Langfristig sollen diese neuen Technologien helfen, die Lebensqualität und den Alltag der Patienten mit Parkinson zu verbessern.
Eine weitere Art von Wearables sind Sensoren, die in Kleidungsstücke integriert sind und bei Parkinson eingesetzt werden können.
Diese können Daten über die Körperhaltung und Bewegung des Patienten sammeln, um eine Früherkennung von Symptomen und eine Überwachung der Fortschritte der Behandlung zu ermöglichen. Eine wichtige Funktion von Wearables bei Parkinson ist die Möglichkeit, Daten in Echtzeit zu sammeln und an das medizinische Personal oder den Patienten selbst zu senden.
So kann die Behandlung von Parkinsonpatienten im besten Fall individueller gestaltet und eine „persönliche Therapie“ entwickelt werden.
Bis heute mehr Wunsch als Realität
Neben den Vorteilen gibt es allerdings auch einige Herausforderungen bei der Verwendung von Wearables bei Parkinson. So müssen die Geräte beispielsweise auf die individuellen Bedürfnisse und das Mobilitätsniveau des Patienten abgestimmt sein.
Auch müssen die Geräte zuverlässig sein und genaue Daten liefern, um eine effektive Behandlung zu gewährleisten.
Das ist heute (noch) nicht immer der Fall, wie wir weiter oben bei der VALIDATE-PD-Studie gesehen haben.

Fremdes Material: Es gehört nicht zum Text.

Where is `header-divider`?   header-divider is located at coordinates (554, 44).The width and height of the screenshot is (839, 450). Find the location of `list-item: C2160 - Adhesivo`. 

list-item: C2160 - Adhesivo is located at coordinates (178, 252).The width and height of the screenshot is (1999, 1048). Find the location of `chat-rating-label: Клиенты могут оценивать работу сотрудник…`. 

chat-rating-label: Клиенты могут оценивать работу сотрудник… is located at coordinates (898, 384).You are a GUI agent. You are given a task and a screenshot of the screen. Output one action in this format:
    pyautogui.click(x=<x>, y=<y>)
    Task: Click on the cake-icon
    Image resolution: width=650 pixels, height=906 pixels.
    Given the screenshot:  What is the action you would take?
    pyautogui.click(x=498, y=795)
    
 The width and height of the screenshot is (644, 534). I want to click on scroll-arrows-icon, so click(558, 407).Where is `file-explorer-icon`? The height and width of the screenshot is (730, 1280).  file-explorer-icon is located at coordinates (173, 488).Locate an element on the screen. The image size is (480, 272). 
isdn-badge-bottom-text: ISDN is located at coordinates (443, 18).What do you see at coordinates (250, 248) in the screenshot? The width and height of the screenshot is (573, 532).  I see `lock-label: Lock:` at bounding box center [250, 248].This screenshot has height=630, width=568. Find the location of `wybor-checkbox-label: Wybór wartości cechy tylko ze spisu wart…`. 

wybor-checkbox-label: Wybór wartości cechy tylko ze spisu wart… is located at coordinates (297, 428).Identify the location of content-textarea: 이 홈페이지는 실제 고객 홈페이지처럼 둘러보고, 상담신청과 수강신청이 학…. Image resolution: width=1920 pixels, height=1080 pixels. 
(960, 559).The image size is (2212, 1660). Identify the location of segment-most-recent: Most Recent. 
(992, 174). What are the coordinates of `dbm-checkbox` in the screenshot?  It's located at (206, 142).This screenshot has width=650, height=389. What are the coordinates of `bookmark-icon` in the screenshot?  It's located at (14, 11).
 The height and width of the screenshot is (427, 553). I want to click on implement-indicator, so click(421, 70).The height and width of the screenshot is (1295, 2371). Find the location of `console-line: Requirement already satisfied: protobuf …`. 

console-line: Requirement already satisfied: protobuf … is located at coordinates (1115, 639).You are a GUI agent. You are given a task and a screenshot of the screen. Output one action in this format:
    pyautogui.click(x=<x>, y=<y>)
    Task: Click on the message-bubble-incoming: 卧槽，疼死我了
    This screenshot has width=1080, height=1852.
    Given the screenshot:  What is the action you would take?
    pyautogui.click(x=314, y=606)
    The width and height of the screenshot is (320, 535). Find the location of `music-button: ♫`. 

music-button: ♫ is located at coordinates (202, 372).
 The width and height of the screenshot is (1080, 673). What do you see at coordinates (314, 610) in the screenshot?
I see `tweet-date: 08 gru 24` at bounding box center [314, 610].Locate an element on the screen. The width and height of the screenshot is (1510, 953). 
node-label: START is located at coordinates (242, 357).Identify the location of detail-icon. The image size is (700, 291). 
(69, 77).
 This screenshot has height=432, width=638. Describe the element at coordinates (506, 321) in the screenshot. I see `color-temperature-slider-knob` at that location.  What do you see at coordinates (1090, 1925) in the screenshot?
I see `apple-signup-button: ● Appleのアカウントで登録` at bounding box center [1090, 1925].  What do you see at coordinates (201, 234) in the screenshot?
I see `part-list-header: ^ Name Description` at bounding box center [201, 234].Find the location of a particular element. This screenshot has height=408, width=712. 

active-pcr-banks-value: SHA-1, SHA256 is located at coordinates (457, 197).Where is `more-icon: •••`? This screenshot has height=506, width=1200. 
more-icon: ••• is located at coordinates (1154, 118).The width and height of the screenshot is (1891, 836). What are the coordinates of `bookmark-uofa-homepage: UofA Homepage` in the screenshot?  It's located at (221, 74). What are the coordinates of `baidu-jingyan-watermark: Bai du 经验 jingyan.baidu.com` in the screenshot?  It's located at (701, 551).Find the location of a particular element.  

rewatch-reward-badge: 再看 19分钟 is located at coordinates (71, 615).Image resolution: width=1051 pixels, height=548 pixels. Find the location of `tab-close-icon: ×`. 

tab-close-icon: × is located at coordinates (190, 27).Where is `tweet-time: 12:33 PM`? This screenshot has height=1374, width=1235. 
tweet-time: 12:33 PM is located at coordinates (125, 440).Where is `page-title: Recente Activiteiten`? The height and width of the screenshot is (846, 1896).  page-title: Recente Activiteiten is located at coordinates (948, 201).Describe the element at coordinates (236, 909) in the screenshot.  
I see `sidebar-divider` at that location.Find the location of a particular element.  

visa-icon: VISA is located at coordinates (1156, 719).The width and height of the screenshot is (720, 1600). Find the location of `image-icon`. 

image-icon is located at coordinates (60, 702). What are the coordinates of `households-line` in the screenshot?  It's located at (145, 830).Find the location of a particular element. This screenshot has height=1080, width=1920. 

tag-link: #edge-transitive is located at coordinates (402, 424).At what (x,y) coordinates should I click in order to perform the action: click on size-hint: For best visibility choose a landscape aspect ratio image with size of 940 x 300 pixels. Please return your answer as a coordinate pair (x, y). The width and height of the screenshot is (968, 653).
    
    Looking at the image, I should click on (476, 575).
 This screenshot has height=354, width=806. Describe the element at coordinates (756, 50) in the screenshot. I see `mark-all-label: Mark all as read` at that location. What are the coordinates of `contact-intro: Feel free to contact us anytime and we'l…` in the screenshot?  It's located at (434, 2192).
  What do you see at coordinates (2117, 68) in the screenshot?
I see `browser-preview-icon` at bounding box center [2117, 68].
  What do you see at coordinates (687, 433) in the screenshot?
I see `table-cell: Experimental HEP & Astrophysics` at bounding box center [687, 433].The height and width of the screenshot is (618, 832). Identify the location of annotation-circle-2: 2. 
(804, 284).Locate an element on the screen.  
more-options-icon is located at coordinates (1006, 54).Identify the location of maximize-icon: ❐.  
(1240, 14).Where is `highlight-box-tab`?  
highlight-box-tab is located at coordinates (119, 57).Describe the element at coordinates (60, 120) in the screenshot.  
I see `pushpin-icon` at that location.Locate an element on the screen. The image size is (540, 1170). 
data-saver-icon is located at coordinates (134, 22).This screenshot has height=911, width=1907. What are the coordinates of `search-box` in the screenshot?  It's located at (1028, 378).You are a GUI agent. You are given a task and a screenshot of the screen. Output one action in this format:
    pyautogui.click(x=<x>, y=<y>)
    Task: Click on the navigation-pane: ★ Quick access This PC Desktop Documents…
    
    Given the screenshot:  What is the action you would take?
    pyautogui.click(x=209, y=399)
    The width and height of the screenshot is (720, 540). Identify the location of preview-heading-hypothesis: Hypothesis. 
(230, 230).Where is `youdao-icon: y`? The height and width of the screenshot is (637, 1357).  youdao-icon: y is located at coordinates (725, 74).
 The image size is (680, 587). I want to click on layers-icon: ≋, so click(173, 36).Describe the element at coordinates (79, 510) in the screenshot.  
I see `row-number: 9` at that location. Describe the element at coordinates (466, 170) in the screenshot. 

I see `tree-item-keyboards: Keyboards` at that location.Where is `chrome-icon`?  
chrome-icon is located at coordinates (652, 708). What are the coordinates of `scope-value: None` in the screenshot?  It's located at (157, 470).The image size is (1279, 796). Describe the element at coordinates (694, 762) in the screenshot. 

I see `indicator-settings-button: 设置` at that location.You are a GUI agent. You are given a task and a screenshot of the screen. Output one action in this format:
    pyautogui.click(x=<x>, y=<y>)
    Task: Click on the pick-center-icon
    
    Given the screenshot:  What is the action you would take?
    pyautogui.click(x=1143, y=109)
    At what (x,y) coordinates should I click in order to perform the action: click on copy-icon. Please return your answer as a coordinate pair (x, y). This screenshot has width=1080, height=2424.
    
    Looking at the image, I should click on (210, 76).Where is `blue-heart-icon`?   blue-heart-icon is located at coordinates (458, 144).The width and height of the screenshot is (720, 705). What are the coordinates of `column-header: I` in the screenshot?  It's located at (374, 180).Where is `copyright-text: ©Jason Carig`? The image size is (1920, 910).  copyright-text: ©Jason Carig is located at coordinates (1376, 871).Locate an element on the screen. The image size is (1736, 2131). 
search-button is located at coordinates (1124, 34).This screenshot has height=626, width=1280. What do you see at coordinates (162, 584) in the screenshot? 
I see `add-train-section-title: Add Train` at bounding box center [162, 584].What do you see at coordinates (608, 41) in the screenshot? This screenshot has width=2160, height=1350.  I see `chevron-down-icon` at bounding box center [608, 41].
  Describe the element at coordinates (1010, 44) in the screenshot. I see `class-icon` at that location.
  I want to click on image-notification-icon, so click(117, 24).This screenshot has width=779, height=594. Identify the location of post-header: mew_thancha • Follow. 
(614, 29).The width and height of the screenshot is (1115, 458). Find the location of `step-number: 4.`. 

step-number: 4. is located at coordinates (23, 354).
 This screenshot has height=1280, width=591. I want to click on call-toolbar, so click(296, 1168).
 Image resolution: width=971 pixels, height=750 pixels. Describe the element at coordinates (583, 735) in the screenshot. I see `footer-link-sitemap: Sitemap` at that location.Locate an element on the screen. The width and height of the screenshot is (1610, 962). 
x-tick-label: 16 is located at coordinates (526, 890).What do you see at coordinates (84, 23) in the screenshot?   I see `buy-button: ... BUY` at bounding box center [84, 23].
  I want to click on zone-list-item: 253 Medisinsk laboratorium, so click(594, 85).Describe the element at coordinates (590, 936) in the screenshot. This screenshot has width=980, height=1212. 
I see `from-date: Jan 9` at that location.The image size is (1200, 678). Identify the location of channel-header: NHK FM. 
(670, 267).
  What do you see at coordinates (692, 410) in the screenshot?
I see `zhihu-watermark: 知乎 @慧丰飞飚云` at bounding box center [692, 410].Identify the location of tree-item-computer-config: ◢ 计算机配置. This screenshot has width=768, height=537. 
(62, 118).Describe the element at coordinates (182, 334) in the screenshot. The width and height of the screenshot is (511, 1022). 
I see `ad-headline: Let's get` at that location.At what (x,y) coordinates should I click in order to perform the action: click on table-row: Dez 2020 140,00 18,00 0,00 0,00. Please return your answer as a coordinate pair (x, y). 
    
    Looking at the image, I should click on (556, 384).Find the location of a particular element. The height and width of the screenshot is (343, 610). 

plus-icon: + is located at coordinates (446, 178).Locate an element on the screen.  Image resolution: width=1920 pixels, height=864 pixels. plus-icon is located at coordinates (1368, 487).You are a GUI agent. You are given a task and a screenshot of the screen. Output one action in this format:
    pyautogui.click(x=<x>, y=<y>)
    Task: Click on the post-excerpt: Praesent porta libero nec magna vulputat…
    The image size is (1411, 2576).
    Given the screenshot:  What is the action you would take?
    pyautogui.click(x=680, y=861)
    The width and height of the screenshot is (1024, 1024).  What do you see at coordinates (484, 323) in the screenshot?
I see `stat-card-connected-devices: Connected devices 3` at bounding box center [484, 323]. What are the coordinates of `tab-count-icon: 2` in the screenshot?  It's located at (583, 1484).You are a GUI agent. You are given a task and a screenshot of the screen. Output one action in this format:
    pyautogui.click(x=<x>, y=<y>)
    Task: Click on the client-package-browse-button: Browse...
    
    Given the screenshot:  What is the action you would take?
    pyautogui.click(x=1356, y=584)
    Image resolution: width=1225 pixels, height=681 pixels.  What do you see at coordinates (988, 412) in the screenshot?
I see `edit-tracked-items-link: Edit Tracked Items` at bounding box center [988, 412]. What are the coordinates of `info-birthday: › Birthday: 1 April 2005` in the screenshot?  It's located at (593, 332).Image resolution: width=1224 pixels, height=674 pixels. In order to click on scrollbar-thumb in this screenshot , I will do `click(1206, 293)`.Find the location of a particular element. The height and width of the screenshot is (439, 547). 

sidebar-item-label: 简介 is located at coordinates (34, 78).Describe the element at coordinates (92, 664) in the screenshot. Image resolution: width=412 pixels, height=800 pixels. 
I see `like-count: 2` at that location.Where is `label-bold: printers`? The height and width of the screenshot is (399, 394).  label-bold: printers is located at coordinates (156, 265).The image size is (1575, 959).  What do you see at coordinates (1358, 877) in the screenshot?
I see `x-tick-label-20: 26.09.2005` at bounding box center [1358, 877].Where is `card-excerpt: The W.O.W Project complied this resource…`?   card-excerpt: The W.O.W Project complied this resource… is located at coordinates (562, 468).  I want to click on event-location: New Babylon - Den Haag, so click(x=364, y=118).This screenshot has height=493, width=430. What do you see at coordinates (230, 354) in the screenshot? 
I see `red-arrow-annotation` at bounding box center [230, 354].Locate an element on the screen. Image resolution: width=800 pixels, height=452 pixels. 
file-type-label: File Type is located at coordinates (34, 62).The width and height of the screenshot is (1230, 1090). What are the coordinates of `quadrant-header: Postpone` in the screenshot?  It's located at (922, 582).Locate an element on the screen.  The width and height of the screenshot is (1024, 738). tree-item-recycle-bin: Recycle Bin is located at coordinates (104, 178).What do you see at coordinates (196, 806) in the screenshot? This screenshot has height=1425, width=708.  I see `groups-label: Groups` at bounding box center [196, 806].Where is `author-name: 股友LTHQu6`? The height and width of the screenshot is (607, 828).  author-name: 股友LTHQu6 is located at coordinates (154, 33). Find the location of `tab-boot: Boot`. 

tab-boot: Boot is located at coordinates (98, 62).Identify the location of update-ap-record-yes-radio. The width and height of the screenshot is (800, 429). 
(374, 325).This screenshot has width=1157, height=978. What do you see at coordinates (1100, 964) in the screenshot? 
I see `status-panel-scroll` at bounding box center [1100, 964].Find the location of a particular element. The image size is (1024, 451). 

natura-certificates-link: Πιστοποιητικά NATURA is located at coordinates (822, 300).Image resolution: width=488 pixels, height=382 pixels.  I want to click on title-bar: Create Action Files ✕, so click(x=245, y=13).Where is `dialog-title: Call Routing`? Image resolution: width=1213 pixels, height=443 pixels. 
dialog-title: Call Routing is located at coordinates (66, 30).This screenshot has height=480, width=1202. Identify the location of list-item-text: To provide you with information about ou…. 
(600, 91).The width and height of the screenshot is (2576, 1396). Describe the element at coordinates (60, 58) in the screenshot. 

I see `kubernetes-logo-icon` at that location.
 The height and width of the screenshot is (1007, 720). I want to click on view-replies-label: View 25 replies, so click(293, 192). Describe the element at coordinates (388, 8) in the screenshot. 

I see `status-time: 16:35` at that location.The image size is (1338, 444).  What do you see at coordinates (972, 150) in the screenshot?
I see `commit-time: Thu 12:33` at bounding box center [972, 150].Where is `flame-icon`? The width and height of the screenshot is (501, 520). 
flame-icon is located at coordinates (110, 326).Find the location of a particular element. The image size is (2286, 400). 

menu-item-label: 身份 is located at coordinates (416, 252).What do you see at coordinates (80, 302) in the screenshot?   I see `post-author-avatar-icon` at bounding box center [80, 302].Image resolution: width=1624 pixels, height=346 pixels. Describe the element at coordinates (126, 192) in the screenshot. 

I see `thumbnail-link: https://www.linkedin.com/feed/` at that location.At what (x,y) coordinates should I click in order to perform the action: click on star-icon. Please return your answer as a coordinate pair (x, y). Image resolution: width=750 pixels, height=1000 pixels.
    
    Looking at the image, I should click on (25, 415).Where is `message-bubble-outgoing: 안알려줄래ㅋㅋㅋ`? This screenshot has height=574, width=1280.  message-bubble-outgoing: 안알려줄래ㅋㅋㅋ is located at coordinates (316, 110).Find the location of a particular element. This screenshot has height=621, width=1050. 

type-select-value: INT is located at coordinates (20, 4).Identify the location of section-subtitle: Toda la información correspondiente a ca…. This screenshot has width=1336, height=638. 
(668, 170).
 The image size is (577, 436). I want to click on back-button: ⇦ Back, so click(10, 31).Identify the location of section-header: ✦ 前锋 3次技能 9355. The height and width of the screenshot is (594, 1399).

Neben der Zuverlässigkeit und der praktischen Anwendung werden auch Fragen des Datenschutzes und der Sicherheit diskutiert, der sogenannte „gläserne Patient“ spaltet die öffentliche Meinung und führt zu Kontroversen. Unklar ist bislang auch, wie Kliniken und niedergelassene Ärzte die große Menge an Daten überhaupt sinnvoll verarbeiten sollen, die von Wearables oder anderen Geräten, etwa zur kontinuierlichen Blutzuckermessung, produziert werden.
„Wenn wir das Potential von Big Data, also der großen Menge erhobener Daten in der Medizin, auch abseits von wissenschaftlichen Studien in der Praxis nutzbar machen wollen, dann brauchen wir zukünftig auch hierzu passende Versorgungsstrukturen,“ betont Dr. Löhle. Die digitale Transformation unserer Gesellschaft, von der Politik als eines der Zukunftsprojekte ausgerufen, ist bis heute eher Vision als Realität. Wir werden hier im Newsletter weiter darüber berichten, ob und wie neue Technologien das Leben mit Parkinson positiv verändern können.
Wichtiger Hinweis:
Die Nennung von Produkten oder Verfahren dient nur Ihrer Information und stellt keine Bewertung oder Kaufempfehlung dar.